In these situations, special needs trusts can help to provide for the beneficiary once the parent or loved one is no longer around. Because the special needs trusts are viewed as owning assets, they are exempt from asset limit tests associated with government programs. Special needs trusts can meanwhile help to support quality-of-life improvements for a beneficiary. Special needs trusts also help to avoid situations where a family member receives funds and the other relatives are left to face the burden of this responsibility as well as the cost of care.
Due to the interest in special needs trusts, the number of these trusts has been growing substantially. Despite these benefits, special needs trusts come with certain regulations regarding who can qualify to use them as well as how earnings are taxed, which can end up influencing situations that warrant using these trusts.
What Qualifies as a Special Needs Trust
Special needs trust can only be created for a person below the age of 65 and is meant for a person with either a mental or physical disability so substantial that an individual cannot work and requires ongoing assistance from Social Security and Medicaid. A disabled individual who can still work can earn too much to qualify for government support which can negate support for a special needs trust.
No federal standard exists for regulating special needs trusts and each state has different guidelines addressing who can use a trust. Some standards require that a medical professional verify the disability of the trust beneficiary. Individuals cannot always predict a disability’s severity, though.

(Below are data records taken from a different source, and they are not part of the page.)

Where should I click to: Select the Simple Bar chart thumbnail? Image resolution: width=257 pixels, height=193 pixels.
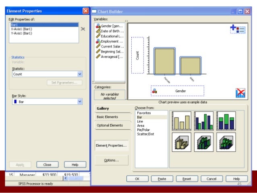181,120
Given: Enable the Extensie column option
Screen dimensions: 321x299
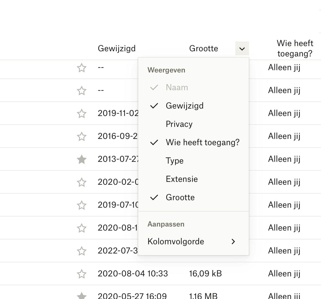Looking at the screenshot, I should tap(182, 179).
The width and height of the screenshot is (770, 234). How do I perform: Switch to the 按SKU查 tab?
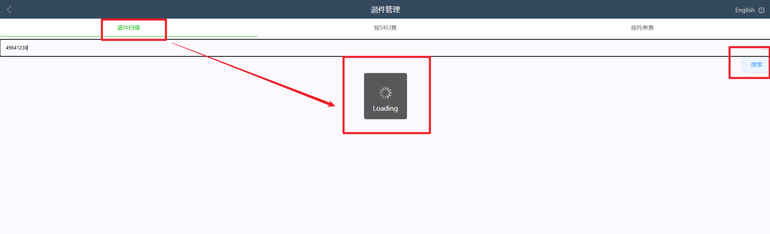coord(385,28)
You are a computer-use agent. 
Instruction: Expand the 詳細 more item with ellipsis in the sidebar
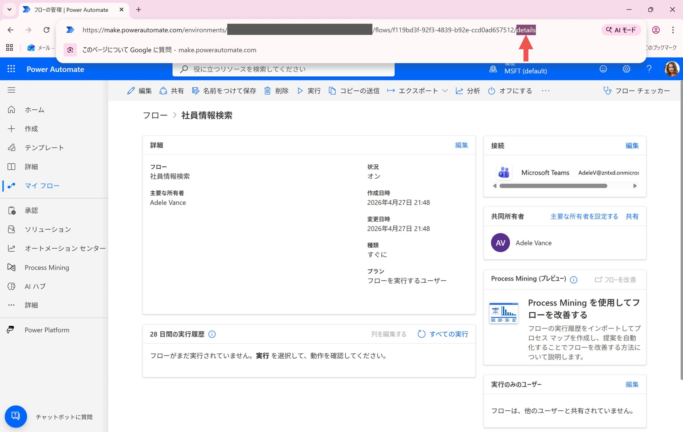(x=31, y=305)
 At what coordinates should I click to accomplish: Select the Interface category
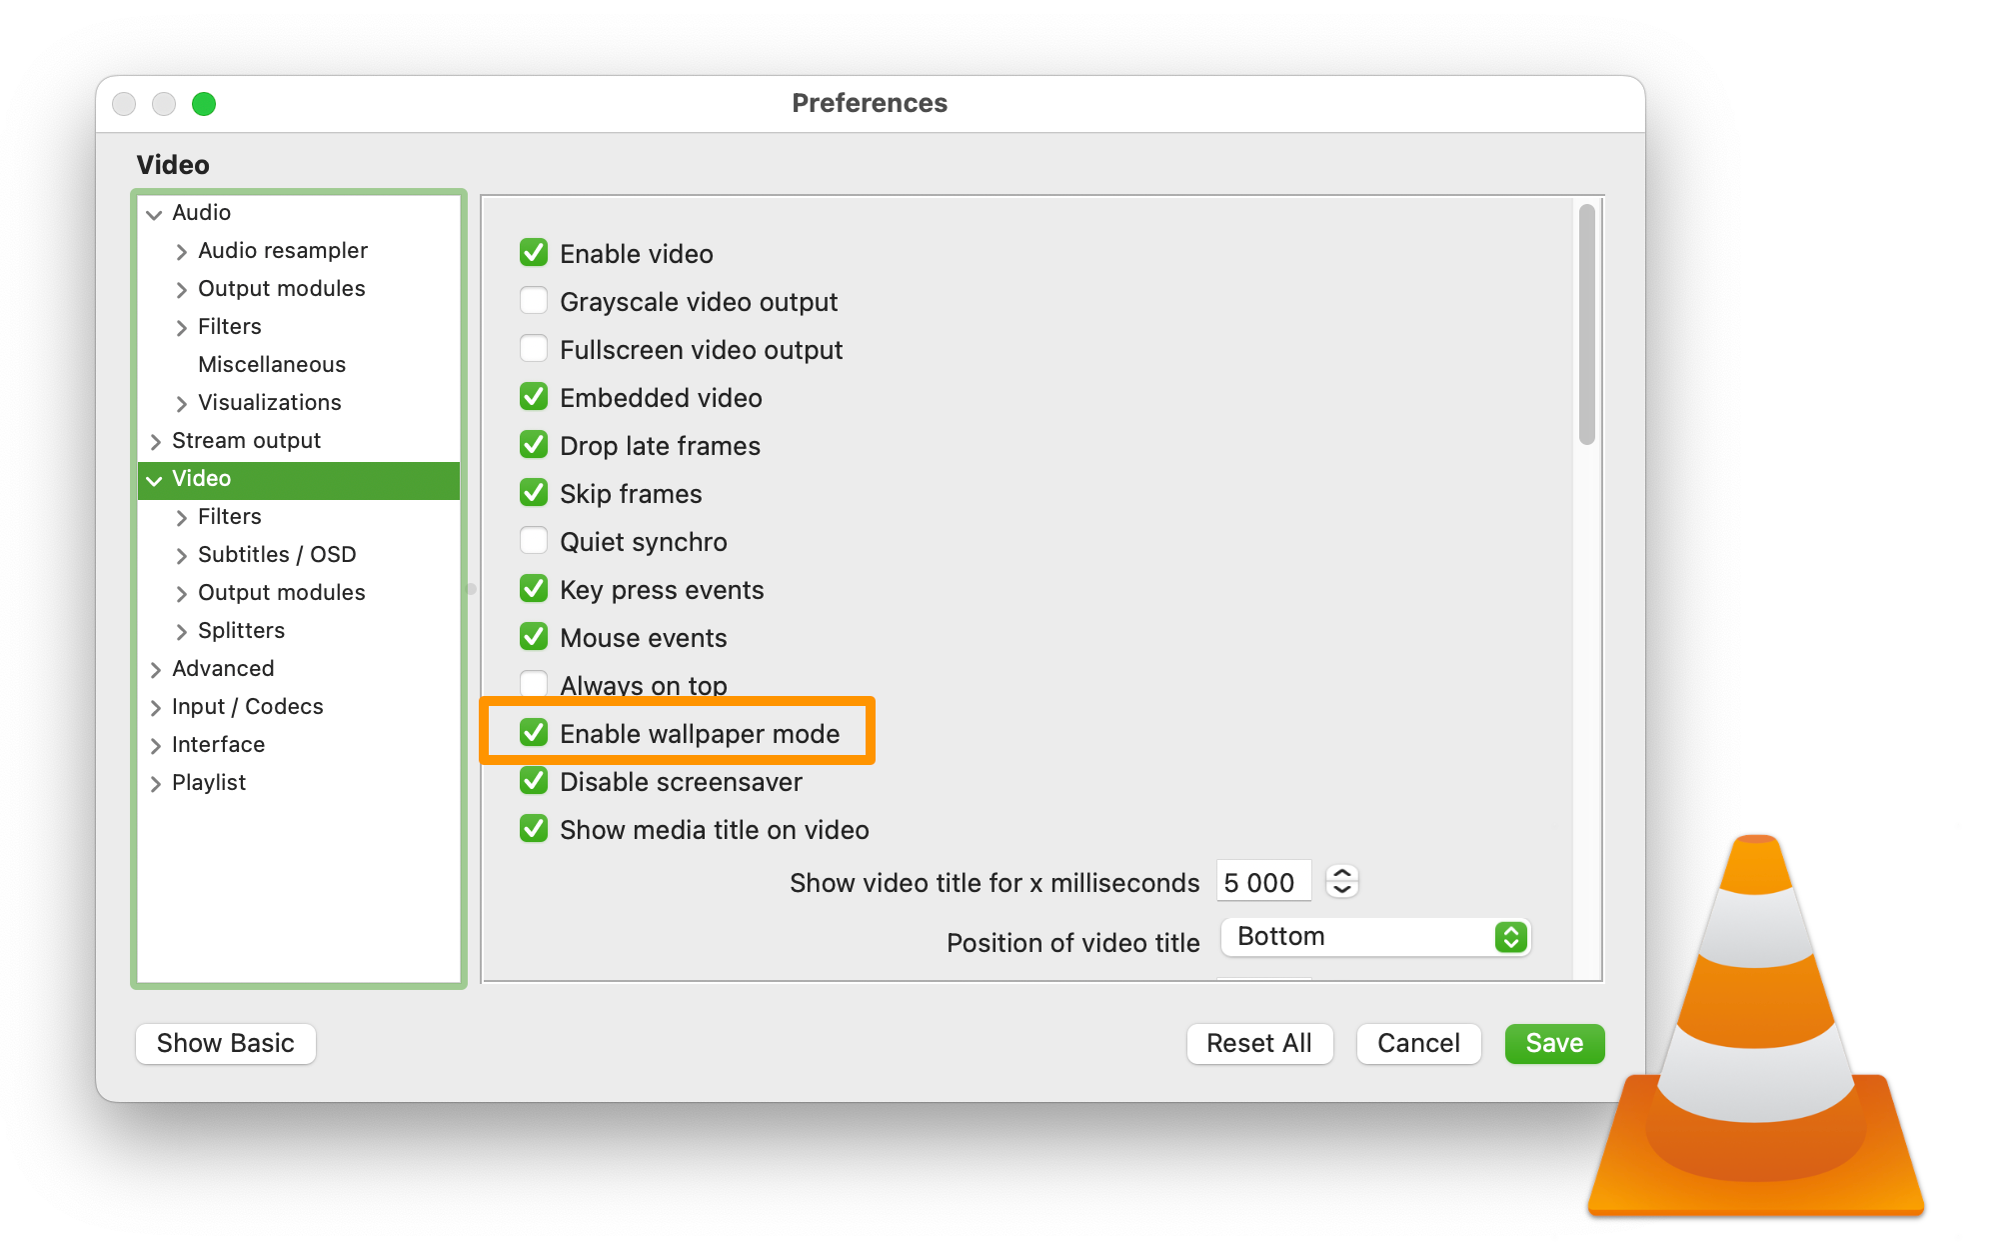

If you’re uncertain if a person’s condition will improve, you should create trust paperwork. A person can create a regular trust fund with a provision that if a loved one qualifies for government benefits associated with a disability, the regular trust will convert into a special needs trust.
In situations where a person does not require a special needs trust, the trust would still function as an ordinary trust and give a beneficiary assets based on your instructions. In these situations, a person can end up paying more for a trust than they need.